> 1) Who are the first people you seek feedback from on an idea?
Basically, anyone who'd listen, but the most informative and important feedback always comes from potential clients, particularly potential early adopters.
> Where do you find them?
Now that is the million (or rather billion) dollar question. The answers vary greatly depending on the product and the target market/segment. You have to know your market in order to succeed, and this question is the most important one that tells you whether you know the market or not.
2) How do you make ends meet while bootstrapping? Have you taken part-time jobs like driving for Uber?
There are several ways to make it work. Here's one method I'm using right now:
I got a part-time job cleaning apartment buildings, 2 full days per week, mostly for the physical exercise and a way not to burn out programming. The fact that it makes me enough money to pay rent is a nice bonus. I prefer to think of it as a gym that PAYS ME rather than the other way around.
> 3) (and this is relevant for anyone -- founders or advisors or engineers) Would you consider driving a stranger to the airport in exchange for getting 15-20 minutes of their genuine feedback?
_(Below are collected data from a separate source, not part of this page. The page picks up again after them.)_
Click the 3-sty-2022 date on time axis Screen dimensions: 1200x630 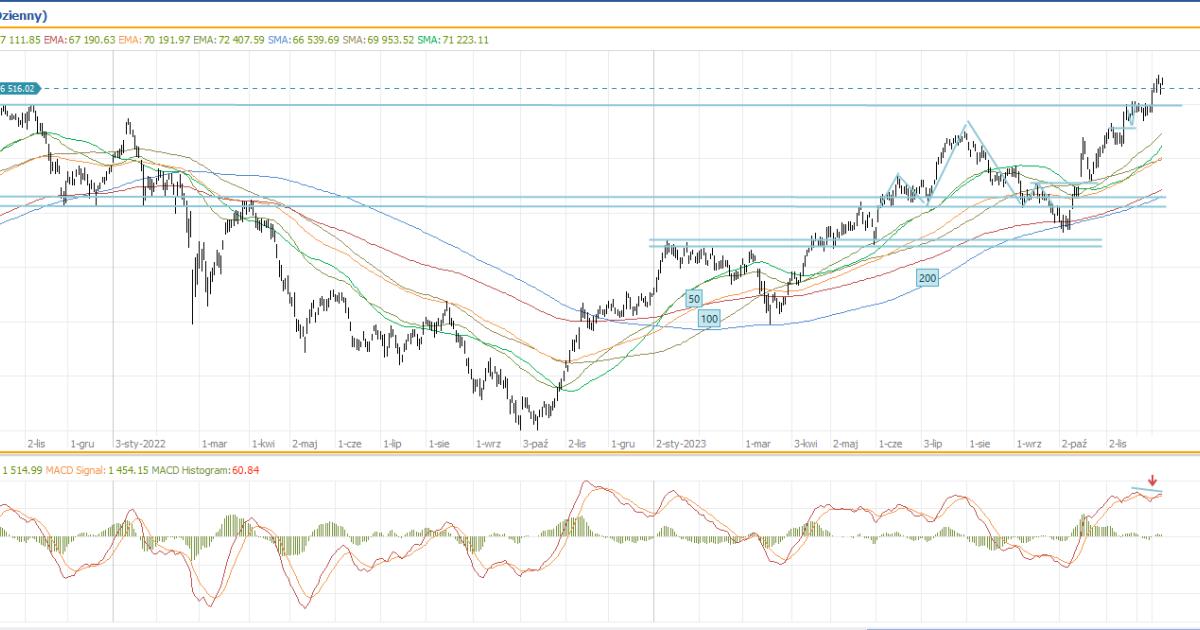(140, 442)
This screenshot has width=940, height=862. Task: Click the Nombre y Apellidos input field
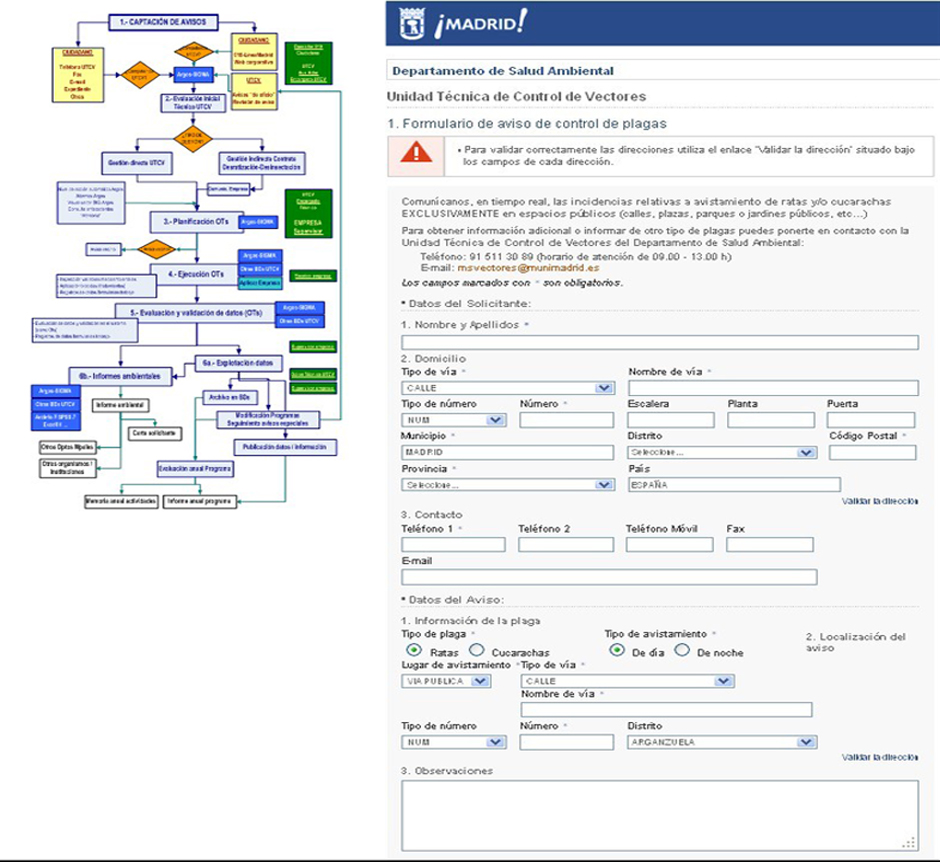[659, 342]
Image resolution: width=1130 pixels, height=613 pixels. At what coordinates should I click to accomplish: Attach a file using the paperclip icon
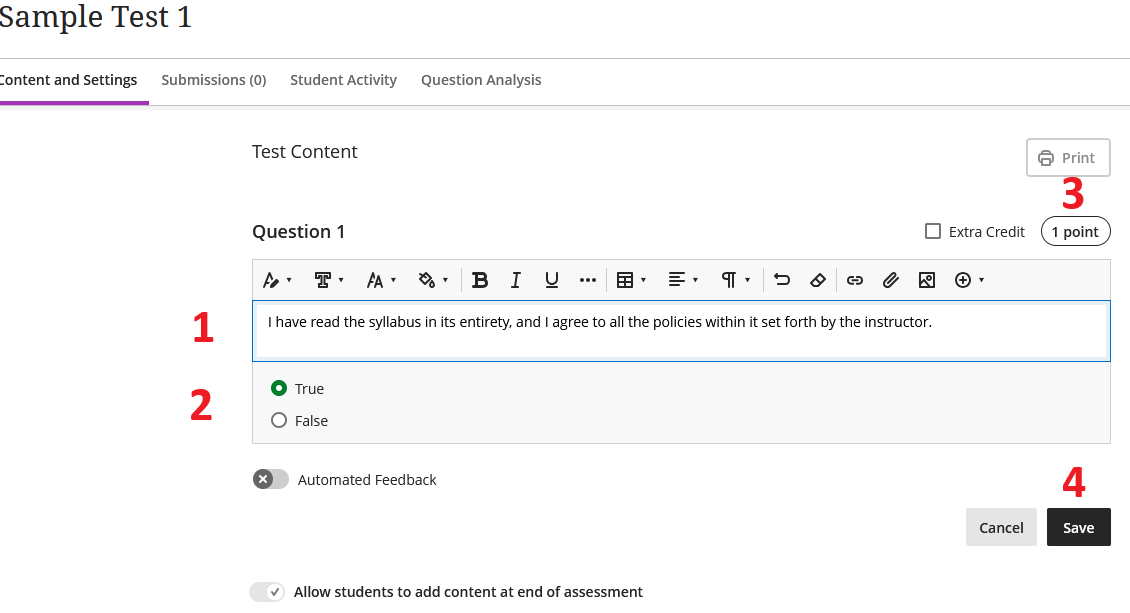click(891, 280)
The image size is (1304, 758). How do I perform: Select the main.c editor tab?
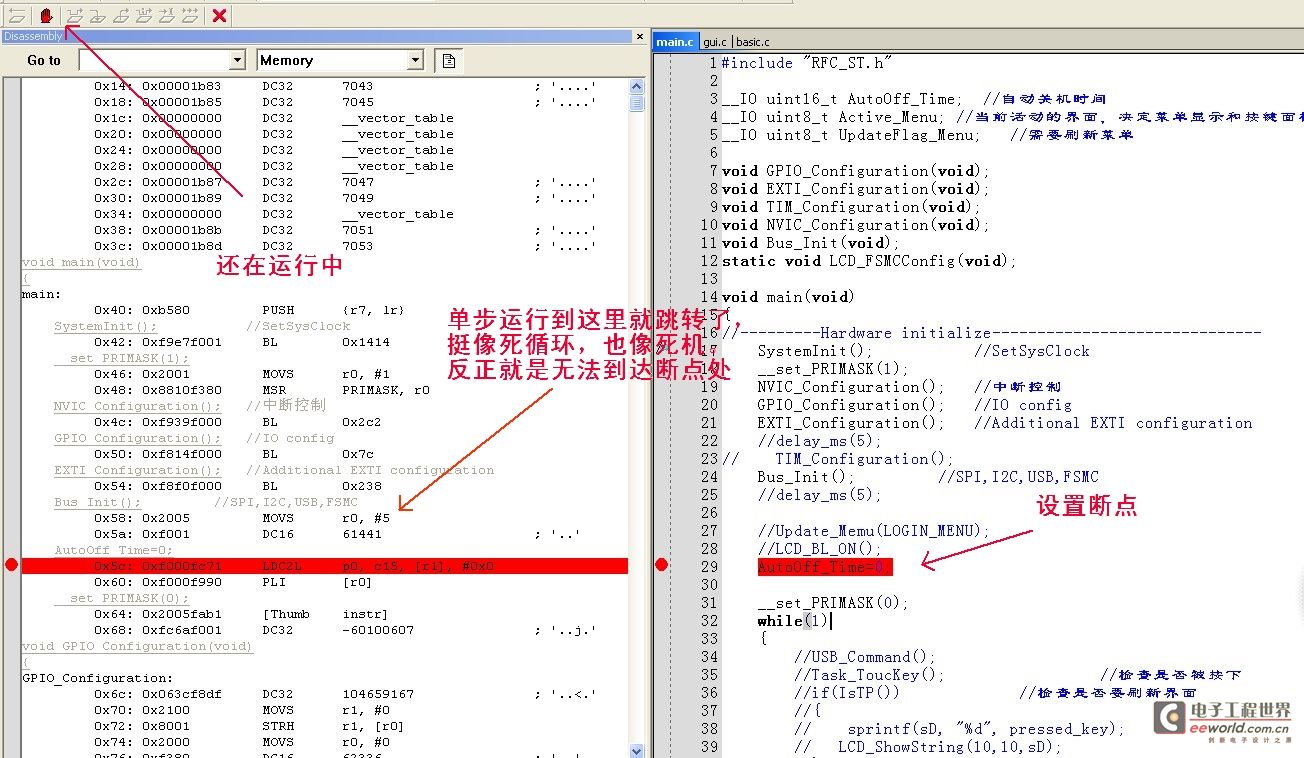point(674,42)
In my case, it's probably irrelevant, since I don't have a car, and prefer to drive as little as possible due to poor eyesight. But in theory, sounds intriguing, assuming there is at least a considerable chance that such a person would be a prospective client (within the targeted market segment). Otherwise, it's probably not worth my time. Also, the feedback process has to be simple and mobile-friendly, in particular one that doesn't create much distraction (that would be unsafe), and doesn't require heavy use of the Internet or devices that cannot be used in a car (e.g. training equipment). The thing is that I'm mostly interested in practical feedback to using my apps/websites, and the feedback should be more than verbal, i.e. I want to watch the user actually using my software - that would give me more information than words can describe. If all I can do is to describe my idea and listen to an improvised opinion, then it's not worth my time either, unless that person is a world-class expert on the subject, but even then it's of limited use (I don't care much about expert opinions, to be honest).